One of the things that really pulls me into a story and transports me to a fantastical or future setting is the language, specifically the invented slang and terminology for various things. For example in Star Trek we have “phasers,” “beaming,” “transporters,” “replicators,” “tricorders,” “hyposprays,” “Jefferies tubes,” “Turbolifts,” and on and on. Firefly didn’t have as much tech to name, but had a wealth of other slang such as “shiny,” “brown coats,” “the Alliance,” “reavers,” “core planets,” “the rim,” and so on.

For me this is one of the hardest things to do, authentically and with any originality. My mind tends to be too literal. And yet this is one of the aspects I most like about science fiction, imagining how language will change with the passing of time.

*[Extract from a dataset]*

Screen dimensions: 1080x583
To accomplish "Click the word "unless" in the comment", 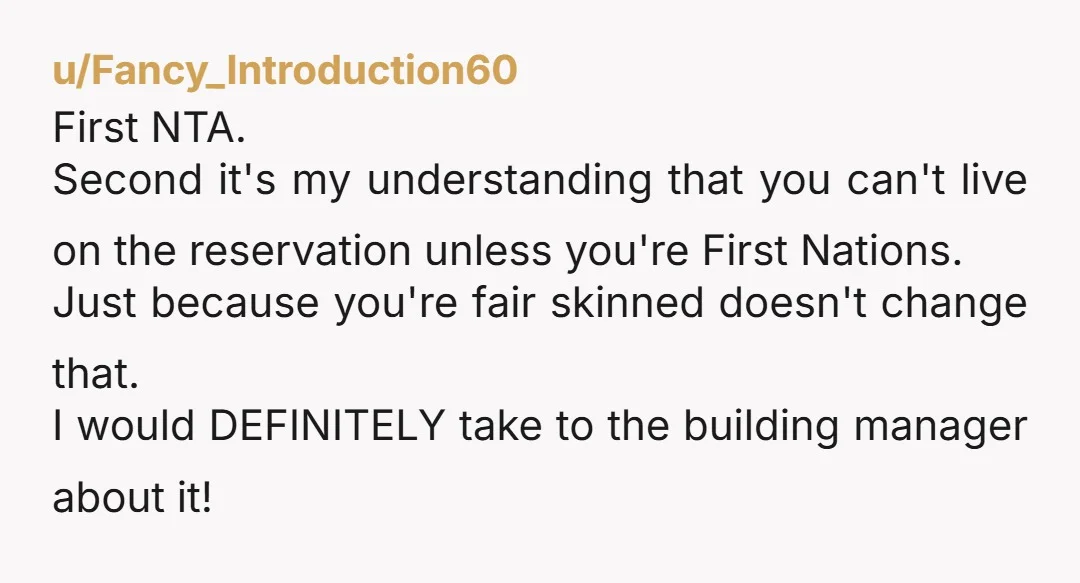I will point(488,250).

Big shows don’t always get it right, either, although I suspect they don’t want to take it too far and risk alienating (no pun intended) their audience. I found a line in Star Trek: Voyager ep, “Demon” a bit jarring. While Tom Paris and Harry Kim are on the demon-class planet, Tom attempted a joke, which Harry declared “lame.” And I thought, who is still going to be saying “lame” in 500 years? Probably no one, at least not in this context. Consider what the English language sounded like 500 years ago. Shakespeare’s jokes are often lost on modern ears. I understand they had to straddle the line between appealing to today’s audience and envisioning the future, as we all do. If it’s too strange, they’ll miss the meaning or misconstrue the tone of friendly banter. But if it’s too contemporary the story will quickly become dated, and the terms can destroy that suspension of disbelief. I don’t mean to pick on Voyager, it just happens to be fresh in my mind from watching it a couple days ago.

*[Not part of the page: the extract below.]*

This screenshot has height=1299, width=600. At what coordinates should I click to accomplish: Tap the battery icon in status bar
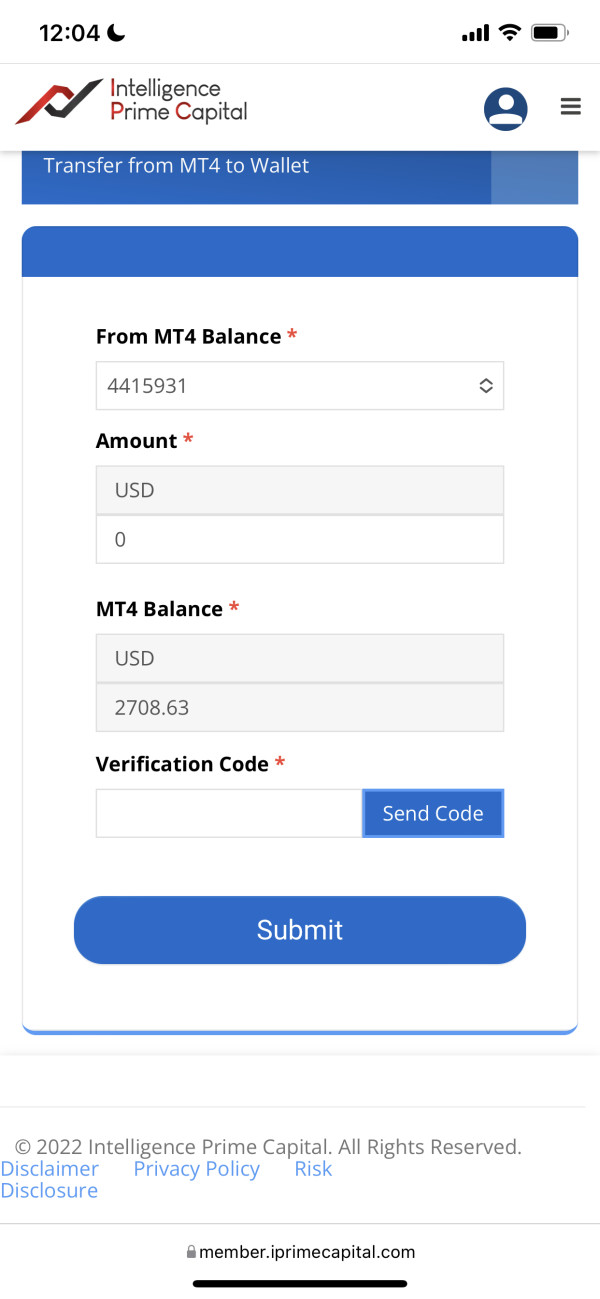[x=549, y=33]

In the Mad Max: Beyond Thunderdome, the group of children he encounters who’ve raised themselves and each other grew up relying on the limited vocabularies they had before all the adults vanished from their lives, so they’ve adapted the language as they needed to. Star Trek: Enterprise riffed on this in S1E6 Terra Nova. The survivors of a group of settlers who were children when they arrived on a new planet are now adults with children of their own and have much the same language skills they had as children. The terms they use are simplistic and child-like, but because of that it’s easy to understand what they’re talking about.

For a more mature cast of characters who haven’t grown up in isolation, better options are needed for language adaptations. Language is fluid, dynamic. For instance, not so long ago “Groovy” was popular but today it’s only used in a humorous context, and that didn’t take anywhere close to 500 years.

Anyway, I need to go dream up some fun new phrases for my characters in my Kindle Vella series. I’ve only got two episodes up so far. Time to get cracking!


Writer of vampire stories and science fiction. First novel, "Revenants Abroad", available now at Amazon. If you like a vampire you can go out drinking with and still respect yourself in the morning, I think you'd like Andrej.

2 thoughts on “Language in Fantasy and Science Fiction

  1. Imagining future language and culture is the hardest thing, and something I admire most in the best dystopian sci-fi / fantasy authors. Imagining things like the likely consequences of our current economic ideologies is a central faculty of good speculative fiction for me. Good luck with your creations! Have you tried reading William Gibson? I found he falls on the far side of that line you’re talking about straddling — I’m sure the diction is appropriate for the world he is building, but I found it inaccessible because it’s almost *too* authentic!


    1. Yes! It’s tough to know just how much you can get away with and not lose the reader entirely. When I read Neuromancer, some of it was so lost in the language and jargon that I had a hard time following what was going on. Maybe a second reading would make it clearer. Thanks so much for reading and commenting.